Peggy Ahwesh, The Ape of Nature, 2010, 24 minutes
Ape of Nature investigates memory and the uncanny through the experience of hypnotized subjects who communicate via a glacial and slow storytelling informed by suggestion and the working of the unconscious. Art is the ape of nature—the imitation, the mirror, the follies of human invention that strive for the divine. In the Ape of Nature, inspired by Herzog’s Heart of Glass, the performers evoke a murky past and foreshadow a dystopic future.

Peggy Ahwesh, Collections, 2012, 6 minutes
A video about the spiritual currency of objects, the desire to hang on to the inexplicable… “something profoundly related to subjectivity: for while the object is a resistant material body, it is also, simultaneously, a mental realm over which I hold sway, a thing whose meaning is governed by myself alone.” A rapid tour through the magic system of the collection, momentarily diverting attention from our throwaway society.

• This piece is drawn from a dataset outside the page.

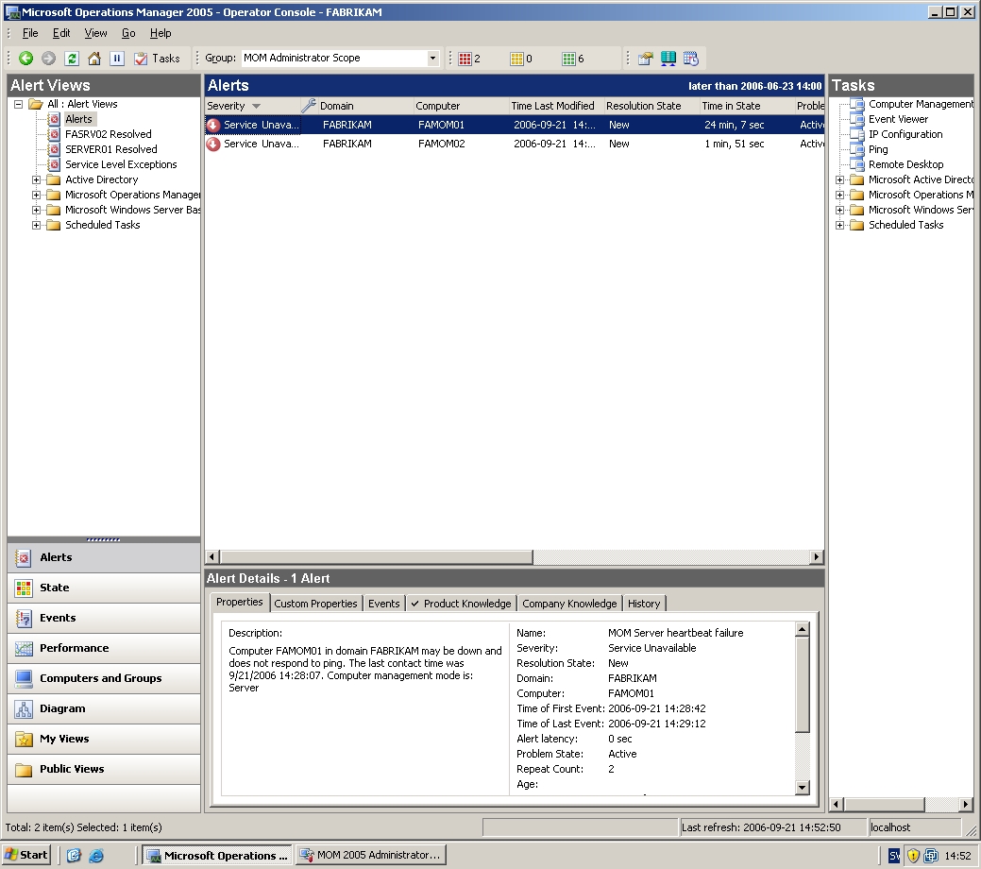Open the View menu

[x=95, y=33]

Peggy Ahwesh, Bethlehem, 2009, 8 minutes
“Working through my archive of accumulated video footage, I pretended it was found footage from anonymous sources, editing memories like a string of pearls. What began as a tribute to Bruce Conner of the period of Valse Triste and Take the 5:10 to Dreamland, with their deliberate pace and bittersweet memory of home, ended as a dedication to my father as I wound my way through personal miscellany with distance and a broader aim.” –Peggy Ahwesh

Jennifer Montgomery, One Species Removed, 2013, 38 minutes
This video is about animal empathy (anthropomorphism) and our struggles with mortality. The title reflects a pun, with two supporting sources. The first, that we often transfer our most profound emotions onto other animals, i.e., “one species removed.” The second, the crackpot but very moving theories of Rudolf Steiner. He believed that animals have a group soul, used interchangeably with the term “species.” When one animal dies, the group replaces that part of itself. By contrast, each human being is an individual species/soul, so that when we die, a whole species is rendered extinct.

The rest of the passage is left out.